Sri Lanka to Raise Growth Target as War Ends, Central Bank Says
Sri Lanka’s economy may expand at a faster pace this year than previously estimated as the nation rebuilds after ending a 26-year civil war, central bank Governor Nivard Cabraal said.
“We could be looking at something like 4 percent to 5 percent growth on the basis of war coming to an early end,” Cabraal told Bloomberg Television in an interview from Sri Lanka today. The Central Bank of Sri Lanka in April predicted the $32 billion economy would grow 2.5 percent, the slowest since 2001.
Sri Lanka’s central bank today cut the reverse repurchase rate, one of two benchmark rates, to 11.5 percent from 11.75 percent to revive an economy ravaged by the global recession and conflict. President Mahinda Rajapaksa is seeking international assistance to rebuild the nation after the army crushed the Liberation Tigers of Tamil Eelam this month.

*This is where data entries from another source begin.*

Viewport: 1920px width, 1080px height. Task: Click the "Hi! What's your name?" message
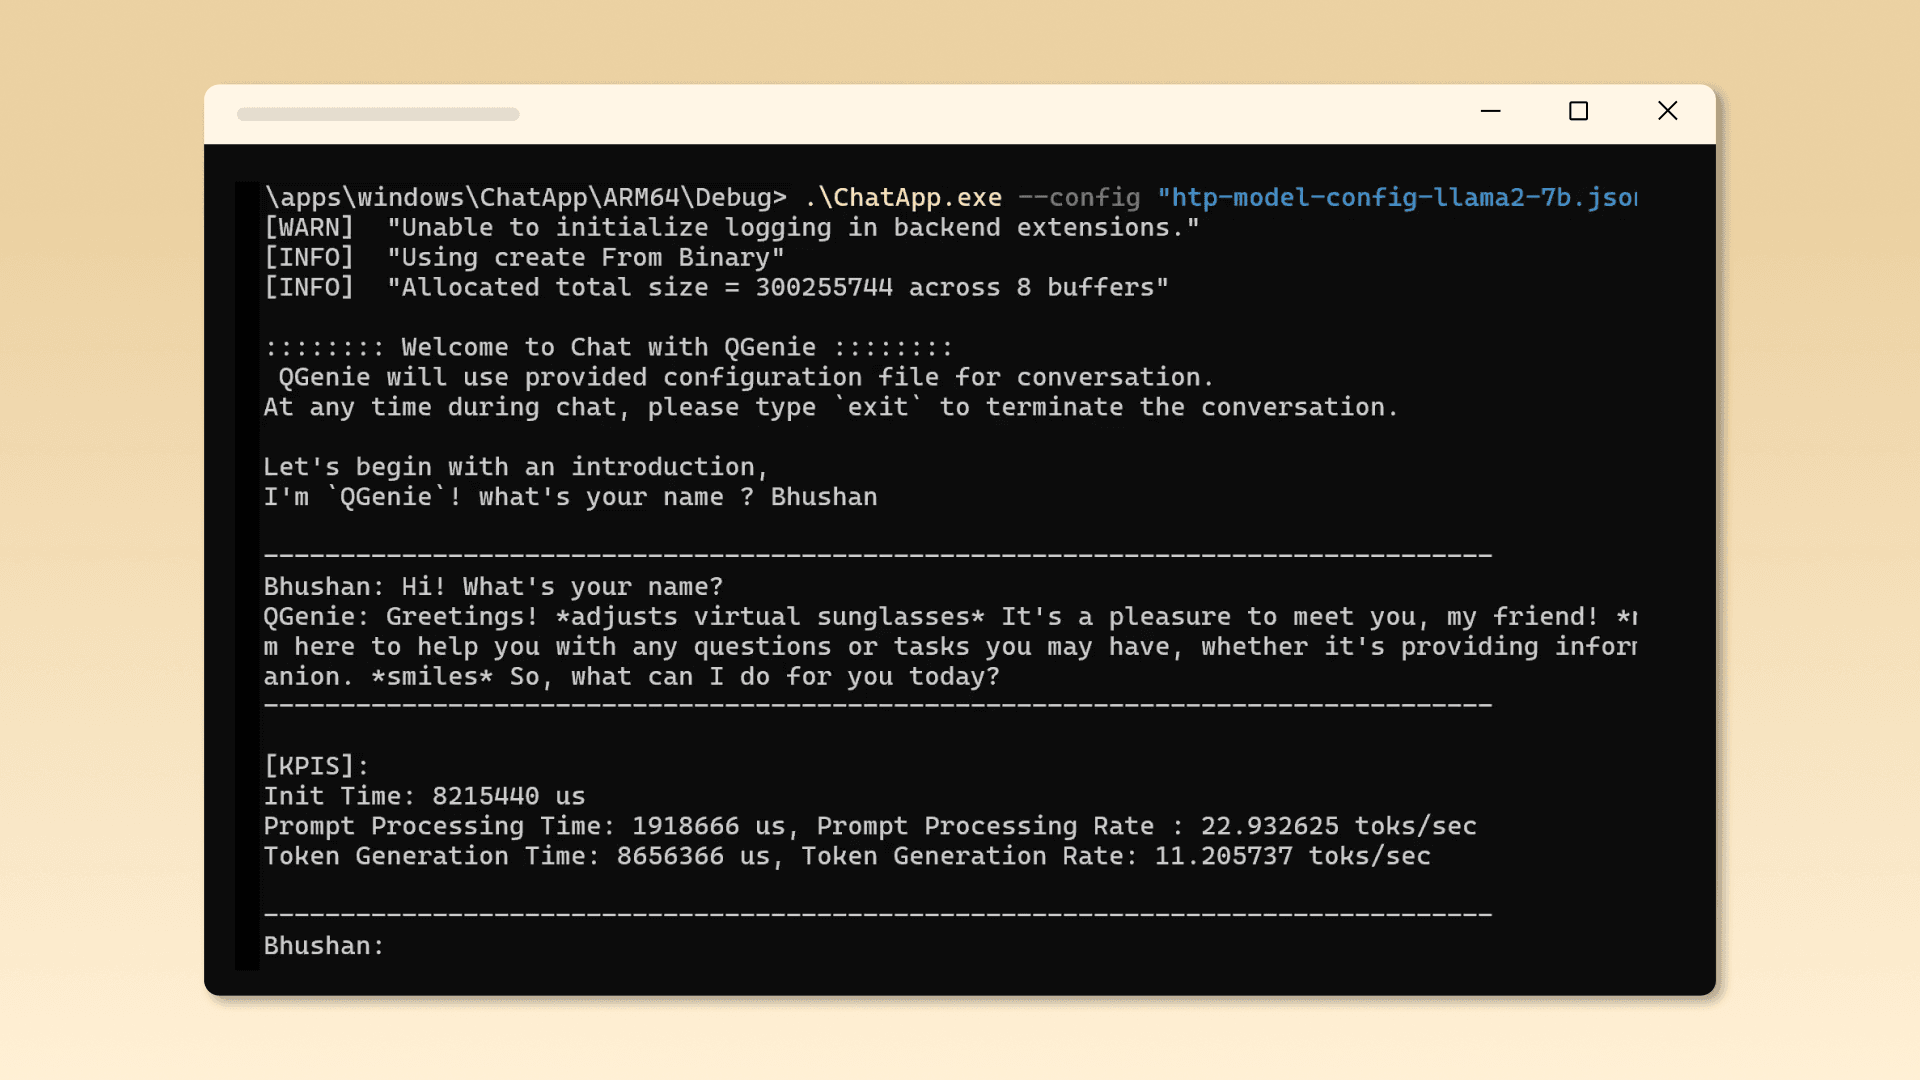coord(562,587)
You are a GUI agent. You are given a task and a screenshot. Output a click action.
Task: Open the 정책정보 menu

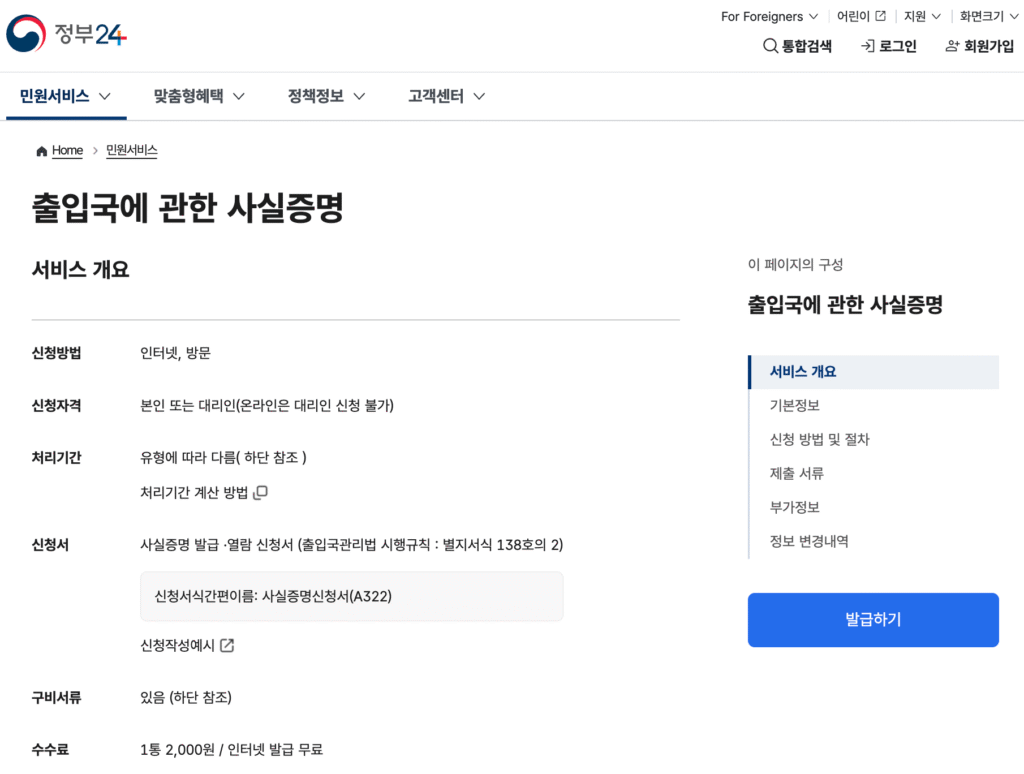tap(326, 96)
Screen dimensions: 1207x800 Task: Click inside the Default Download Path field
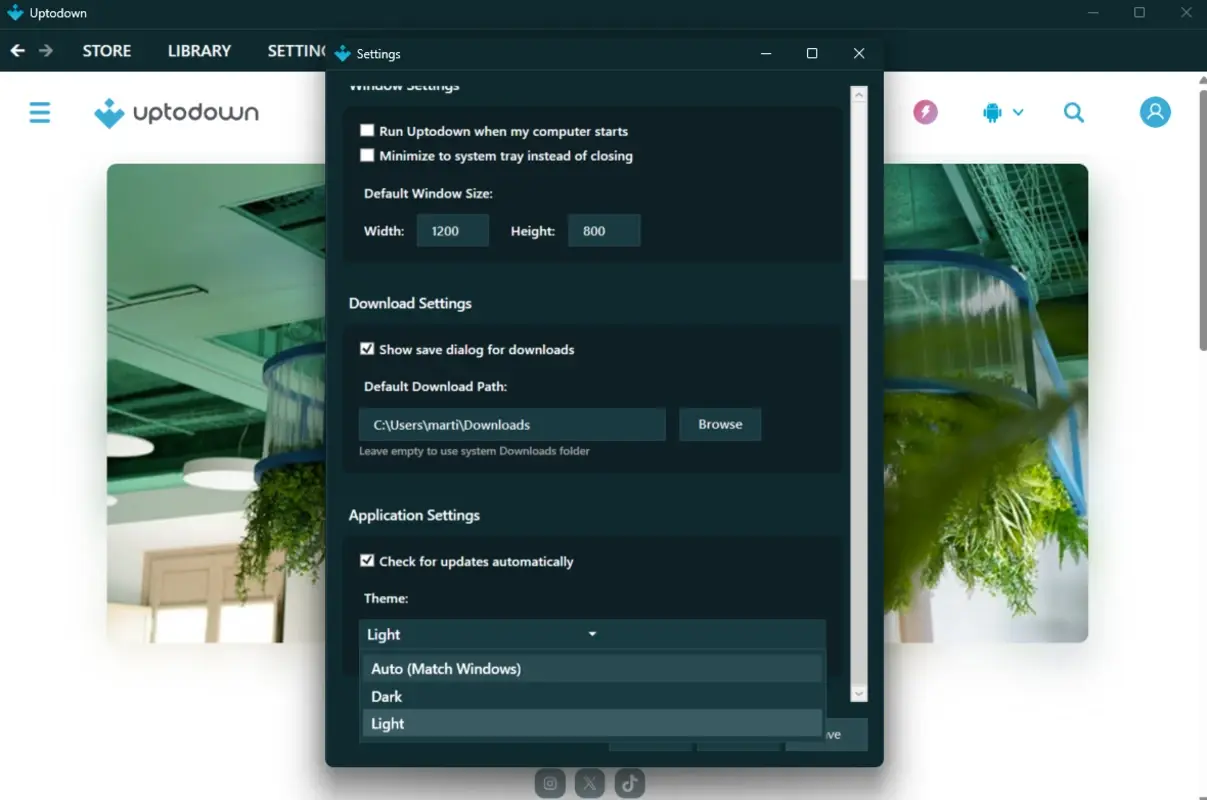(x=511, y=424)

“We do see a new momentum for our economy and at the same time we have created sufficient space to take a little more liberal view with the monetary policy,” Cabraal said. Inflation is under control and “we are on the threshold of a new era” with war being “a thing of the past.”
The central bank’s repurchase rate was left unchanged at 9 percent, and the so-called penal rate on reverse repurchase transactions was removed, according to a statement on the Colombo-based bank’s Web site today business cards template.
Lower borrowing costs are “important to speed up the reconstruction work and to boost local economic growth,” said Bimanee Meepagala, an analyst at Eagle NDB Fund Management Co. in Colombo. “Reconstruction, a larger area to cultivate and fish, and brighter prospects for tourism will enable the economy to post strong growth despite slowing external demand.”
IMF Loan
Sri Lanka said in March it’s in talks with the International Monetary Fund for a $1.9 billion loan to repay debts and rebuild the country.
“We already had indications from the managing director of the IMF that they would be resolving this issue very soon,” Cabraal said. “That will give us the added anchor for the development work that we are going to do.”
The Central Bank of Sri Lanka will intervene in foreign- exchange markets only to reduce excessive volatility as it seeks to maintain stability in the currency, he said.